What is expected => Return only this: the line with "[Facebook Social Icon] (1105, 2384)" and all the lines that follow it below, through the final one, exactly as they are.

Dataset entries =>
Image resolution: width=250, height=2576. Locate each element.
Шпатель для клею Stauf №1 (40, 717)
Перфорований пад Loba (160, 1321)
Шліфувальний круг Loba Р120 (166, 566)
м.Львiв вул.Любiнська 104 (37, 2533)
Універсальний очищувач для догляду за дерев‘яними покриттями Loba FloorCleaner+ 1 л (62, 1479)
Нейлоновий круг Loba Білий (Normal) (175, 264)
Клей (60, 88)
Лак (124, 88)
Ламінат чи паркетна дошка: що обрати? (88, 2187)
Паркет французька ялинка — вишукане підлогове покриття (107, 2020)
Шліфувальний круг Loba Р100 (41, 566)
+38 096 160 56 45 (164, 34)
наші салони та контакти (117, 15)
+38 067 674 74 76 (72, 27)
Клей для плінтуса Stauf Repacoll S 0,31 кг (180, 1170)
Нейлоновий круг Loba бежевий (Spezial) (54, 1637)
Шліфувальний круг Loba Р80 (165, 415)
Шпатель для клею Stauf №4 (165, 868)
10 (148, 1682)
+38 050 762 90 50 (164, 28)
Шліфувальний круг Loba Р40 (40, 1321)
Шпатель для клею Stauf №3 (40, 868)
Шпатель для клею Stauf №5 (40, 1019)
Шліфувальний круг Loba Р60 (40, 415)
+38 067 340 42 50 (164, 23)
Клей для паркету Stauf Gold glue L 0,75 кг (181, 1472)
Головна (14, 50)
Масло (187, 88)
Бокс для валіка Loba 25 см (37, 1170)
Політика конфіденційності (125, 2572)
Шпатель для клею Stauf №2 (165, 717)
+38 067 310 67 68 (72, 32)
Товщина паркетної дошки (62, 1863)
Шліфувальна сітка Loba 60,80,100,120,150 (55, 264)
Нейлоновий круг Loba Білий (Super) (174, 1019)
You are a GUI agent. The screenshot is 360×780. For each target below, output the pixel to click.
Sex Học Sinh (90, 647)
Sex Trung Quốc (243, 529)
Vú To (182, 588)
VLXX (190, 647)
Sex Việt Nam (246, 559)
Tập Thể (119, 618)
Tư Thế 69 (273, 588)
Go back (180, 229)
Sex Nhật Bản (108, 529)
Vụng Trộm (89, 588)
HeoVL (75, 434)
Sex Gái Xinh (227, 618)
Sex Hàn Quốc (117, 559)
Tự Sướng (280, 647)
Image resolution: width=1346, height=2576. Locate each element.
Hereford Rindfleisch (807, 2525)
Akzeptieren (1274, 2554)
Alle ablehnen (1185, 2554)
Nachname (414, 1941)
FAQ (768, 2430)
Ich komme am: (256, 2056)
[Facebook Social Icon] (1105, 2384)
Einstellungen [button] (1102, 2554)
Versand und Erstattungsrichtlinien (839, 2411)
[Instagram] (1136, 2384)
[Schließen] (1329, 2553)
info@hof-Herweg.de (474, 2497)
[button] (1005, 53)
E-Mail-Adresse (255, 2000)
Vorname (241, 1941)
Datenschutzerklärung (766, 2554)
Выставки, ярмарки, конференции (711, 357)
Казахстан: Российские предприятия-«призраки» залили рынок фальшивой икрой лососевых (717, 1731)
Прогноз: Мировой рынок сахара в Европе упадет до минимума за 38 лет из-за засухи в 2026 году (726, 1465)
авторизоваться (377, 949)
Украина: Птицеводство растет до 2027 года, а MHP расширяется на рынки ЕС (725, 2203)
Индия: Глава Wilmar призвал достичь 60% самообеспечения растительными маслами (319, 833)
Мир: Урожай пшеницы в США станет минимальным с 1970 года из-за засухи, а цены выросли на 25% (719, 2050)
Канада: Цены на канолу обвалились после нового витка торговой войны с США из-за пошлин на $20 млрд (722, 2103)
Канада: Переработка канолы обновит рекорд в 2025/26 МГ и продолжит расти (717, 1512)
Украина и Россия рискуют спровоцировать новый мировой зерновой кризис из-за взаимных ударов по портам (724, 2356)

Written response =>
[Facebook Social Icon] (1105, 2384)
Einstellungen [button] (1102, 2554)
Versand und Erstattungsrichtlinien (839, 2411)
[Instagram] (1136, 2384)
[Schließen] (1329, 2553)
info@hof-Herweg.de (474, 2497)
[button] (1005, 53)
E-Mail-Adresse (255, 2000)
Vorname (241, 1941)
Datenschutzerklärung (766, 2554)
Выставки, ярмарки, конференции (711, 357)
Казахстан: Российские предприятия-«призраки» залили рынок фальшивой икрой лососевых (717, 1731)
Прогноз: Мировой рынок сахара в Европе упадет до минимума за 38 лет из-за засухи в 2026 году (726, 1465)
авторизоваться (377, 949)
Украина: Птицеводство растет до 2027 года, а MHP расширяется на рынки ЕС (725, 2203)
Индия: Глава Wilmar призвал достичь 60% самообеспечения растительными маслами (319, 833)
Мир: Урожай пшеницы в США станет минимальным с 1970 года из-за засухи, а цены выросли на 25% (719, 2050)
Канада: Цены на канолу обвалились после нового витка торговой войны с США из-за пошлин на $20 млрд (722, 2103)
Канада: Переработка канолы обновит рекорд в 2025/26 МГ и продолжит расти (717, 1512)
Украина и Россия рискуют спровоцировать новый мировой зерновой кризис из-за взаимных ударов по портам (724, 2356)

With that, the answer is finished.